Kur'an-ı Kerim ve Türkçe Meali Sayfa 447
25. “Ne oldu size, (azaptan kurtulmak için) birbirinizle neden yardımlaşmıyorsunuz?”
26. Hayır, bugün onlar (en küçük bir kibir ve direniş ortaya koyamadan) tam teslim olmuş durumdadırlar.
27. Birbirlerine yönelip, söz düellosuna girişirler:
28. (Dünyada iken tâbi olanlar, lider edindiklerine), “Siz” derler, “sanki iyiliğimizi istiyormuşçasına bize yaklaşır ve bâtılı hak göstererek, bizi ona çağırırdınız.”
29. Diğerleri, “Hayır, ne münasebet! Asıl siz iman etme gibi bir niyet taşımıyordunuz.
30. “Kaldı ki, üzerinizde herhangi bir gücümüz, otoritemiz yoktu ki, (sanki zorlamışçasına inkârınızdan suçlu olalım)! Siz kendiniz azgın ve isyankâr bir güruhtunuz.
31. “Artık ne desek boş! Rabbimizin (bizim gibilerle ilgili) cezalandırma sözü hakkımızda gerçekleşmiş bulunuyor. Hiçbir çıkış yolu yok, çaresiz o azabı tadacağız.
32. “Ama şöyle veya böyle, gerçekten biz sizi kışkırttık ve yanlış yola sürükledik; çünkü zaten kendimiz yanlış yolda sürüklenen azgınlardık.”

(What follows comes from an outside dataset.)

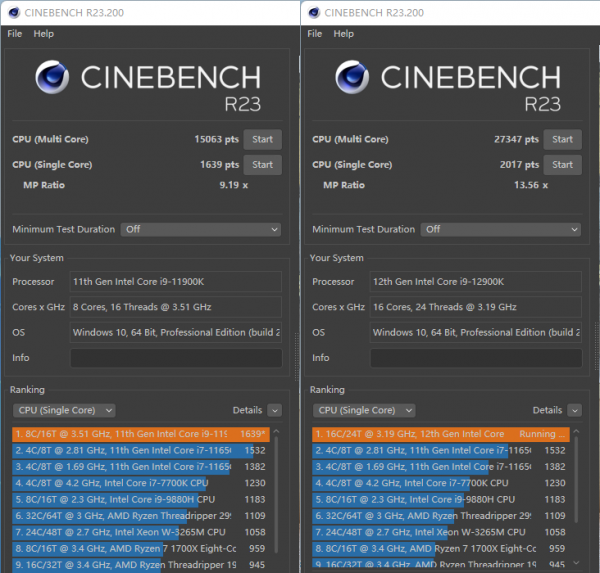Open Minimum Test Duration dropdown in left window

33. Madem öyle, o gün azabı hep birlikte çekeceklerdir.
34. Hayatları günah hasadından ibaret inkârcı suçlulara işte böyle davranırız.
35. Neden böyle davranmayalım ki, çünkü kendilerine “Başka ilâh yok, ancak Allah vardır.” denildiğinde gurur ve kibirle şişer,
36. Ve “Şimdi biz, deli bir şair için ilâhlarımızı terk mi edeceğiz?!” derlerdi.
37. Asla, (O ne delidir, ne şair). O, gerçeği getirmiş olup, (kendisinden önce gelmiş) bütün rasûlleri de tasdik etmektedir.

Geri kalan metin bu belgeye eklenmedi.